• [ABOUT THIS TASK]: Please retype all of the records below word for word, leaving out any pictures.

Stored data entries:
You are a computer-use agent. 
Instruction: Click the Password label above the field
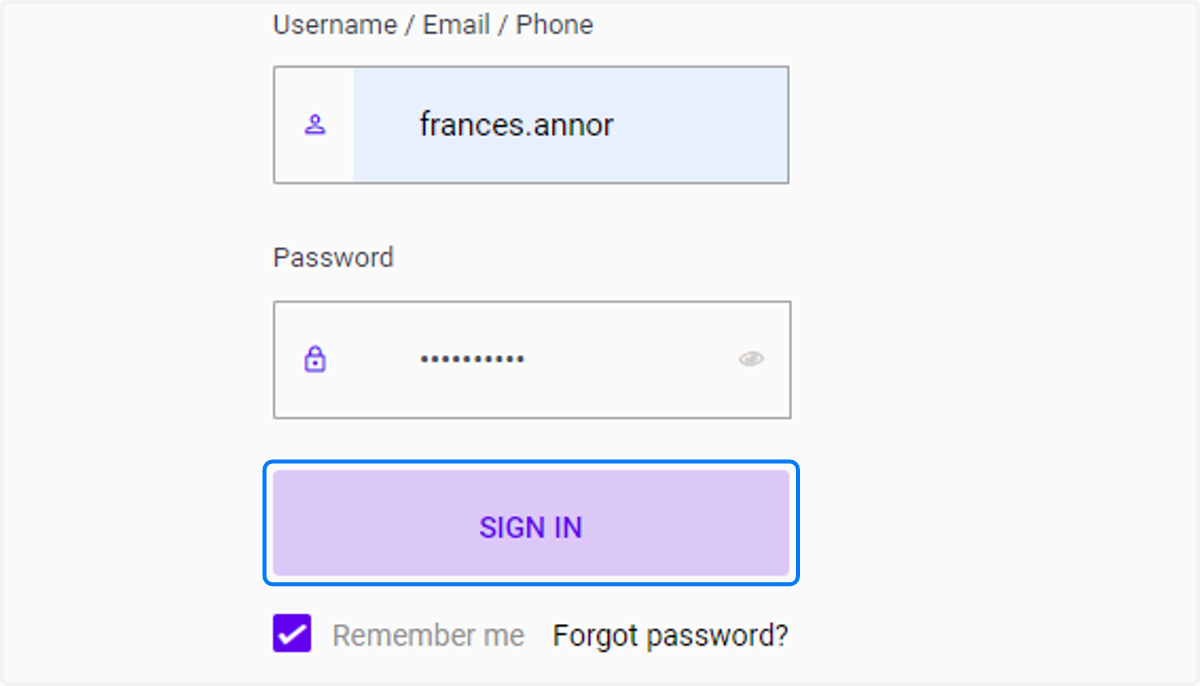[333, 257]
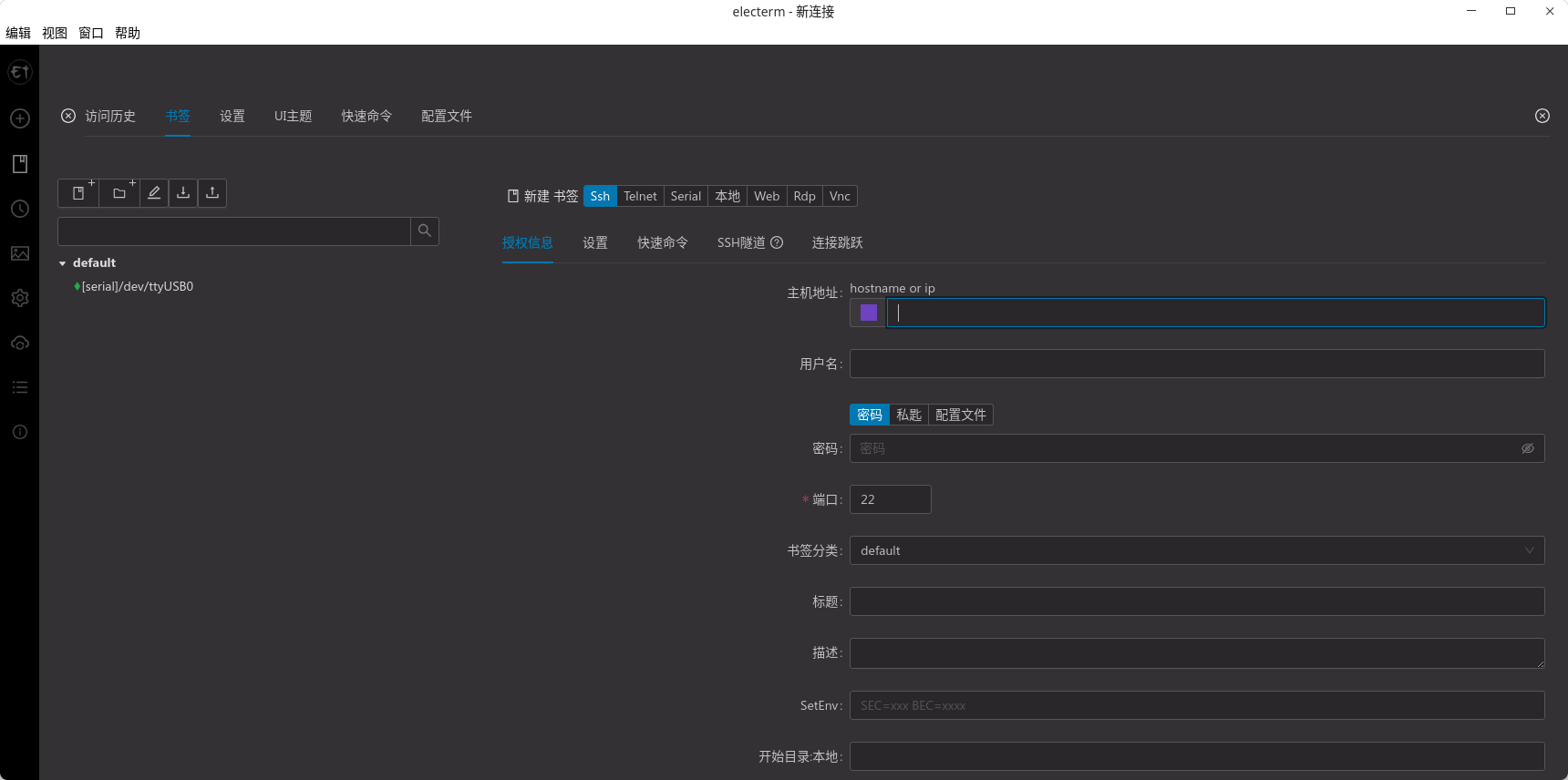Open the [serial]/dev/ttyUSB0 bookmark
Screen dimensions: 1568x780
[137, 286]
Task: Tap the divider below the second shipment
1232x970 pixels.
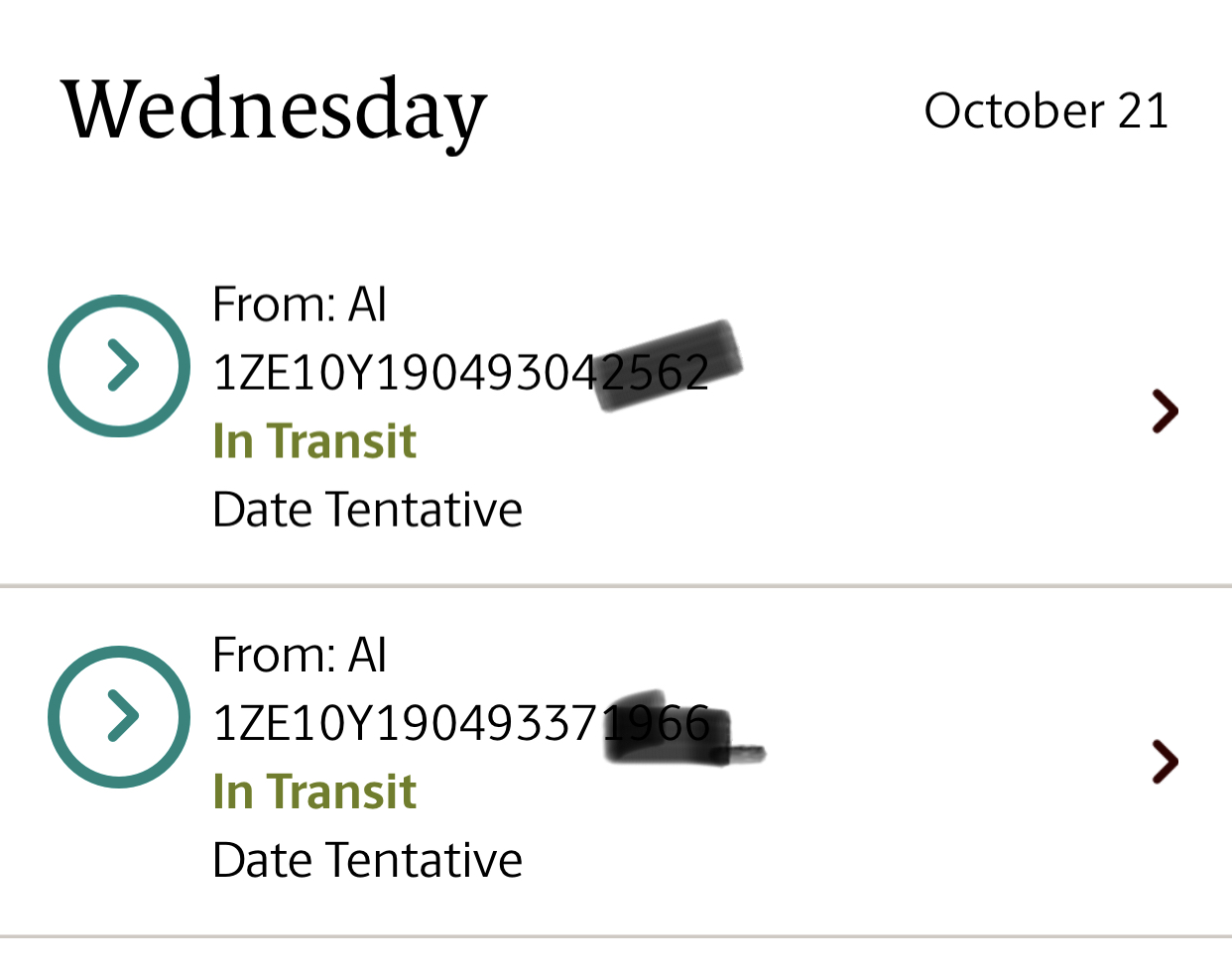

• [OUTPUT BELOW]:
You are a computer-use agent. 
Instruction: Click the Password label above the field
[333, 257]
Open the [serial]/dev/ttyUSB0 bookmark
Screen dimensions: 1568x780
[137, 286]
Task: Tap the divider below the second shipment
1232x970 pixels.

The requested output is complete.